Souvent catalogué comme une mauvaise herbe, le chardon mérite cependant d'être redécouvert pour sa beauté originale et ses multiples avantages. Les chardons, appartenant principalement aux familles des Astéracées et des Apiacées, illustrent la diversité du monde végétal avec des genres tels que Carduus, Onopordum ou encore Eryngium.
Variétés ornementales de chardons
Le chardon aux ânes (Onopordum) est particulièrement apprécié pour ses feuilles duveteuses et sa taille impressionnante, pouvant atteindre 3 mètres. D'autre part, l'Eryngium alpinum, ou panicaut, fascine par ses tiges bleues et ses inflorescences épineuses, et réside naturellement dans les Alpes. Ces chardons ornementaux apportent une touche singulière aux jardins, tout en attirant une variété d'insectes pollinisateurs, notamment les papillons.
Vertus médicinales des chardons
En outre, certaines espèces comme le chardon-Marie (Silybum marianum) sont reconnues pour leurs propriétés thérapeutiques, en particulier pour le foie. Utilisé en phytothérapie, ce chardon est à la fois comestible et de plus en plus prisé en cuisine. Les chardons panicauts, eux, ne se contentent pas d'embellir notre environnement; ils offrent une riche source de nectar qui favorise la biodiversité locale.
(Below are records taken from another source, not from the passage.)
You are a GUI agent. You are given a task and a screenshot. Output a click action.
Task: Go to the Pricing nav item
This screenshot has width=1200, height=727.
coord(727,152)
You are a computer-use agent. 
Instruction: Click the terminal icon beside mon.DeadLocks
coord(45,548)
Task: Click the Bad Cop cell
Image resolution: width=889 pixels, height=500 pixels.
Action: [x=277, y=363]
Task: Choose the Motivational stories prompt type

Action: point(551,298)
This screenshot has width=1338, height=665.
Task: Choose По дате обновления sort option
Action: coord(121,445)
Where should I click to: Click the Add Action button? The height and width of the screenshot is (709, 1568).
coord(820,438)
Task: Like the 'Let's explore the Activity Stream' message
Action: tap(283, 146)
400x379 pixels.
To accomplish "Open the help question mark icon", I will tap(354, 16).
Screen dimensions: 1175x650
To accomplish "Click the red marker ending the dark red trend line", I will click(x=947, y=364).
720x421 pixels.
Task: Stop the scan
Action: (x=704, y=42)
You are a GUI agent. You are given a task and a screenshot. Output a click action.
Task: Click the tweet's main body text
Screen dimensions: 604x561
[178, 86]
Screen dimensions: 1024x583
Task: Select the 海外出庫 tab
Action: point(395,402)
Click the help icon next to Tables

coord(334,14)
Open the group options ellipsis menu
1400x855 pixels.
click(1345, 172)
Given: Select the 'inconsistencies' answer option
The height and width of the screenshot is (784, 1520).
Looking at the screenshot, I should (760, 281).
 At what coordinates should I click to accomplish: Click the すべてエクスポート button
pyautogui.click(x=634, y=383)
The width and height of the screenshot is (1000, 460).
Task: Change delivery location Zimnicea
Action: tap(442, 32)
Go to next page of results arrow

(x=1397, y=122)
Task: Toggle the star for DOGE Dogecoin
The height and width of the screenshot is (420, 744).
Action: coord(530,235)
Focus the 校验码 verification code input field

Comment cultiver des chardons
La culture des chardons est accessible à tous. Les panicauts se plantent de septembre à avril, avec une préférence pour une terre bien drainée et légèrement calcaire. Pour leur donner la meilleure chance de s'épanouir, il est essentiel de les espacer de 30 à 60 cm et de les arroser généreusement au début. Quant au chardon aux ânes, il nécessite d'être semé au printemps et offre des fleurs à partir de la deuxième année.
En matière d'entretien, sachez que ces plantes sont relativement peu exigeantes. Les chardons bleus peuvent rester en place même après leur floraison, ajoutant une dimension esthétique au jardin grâce à leurs fleurs séchées.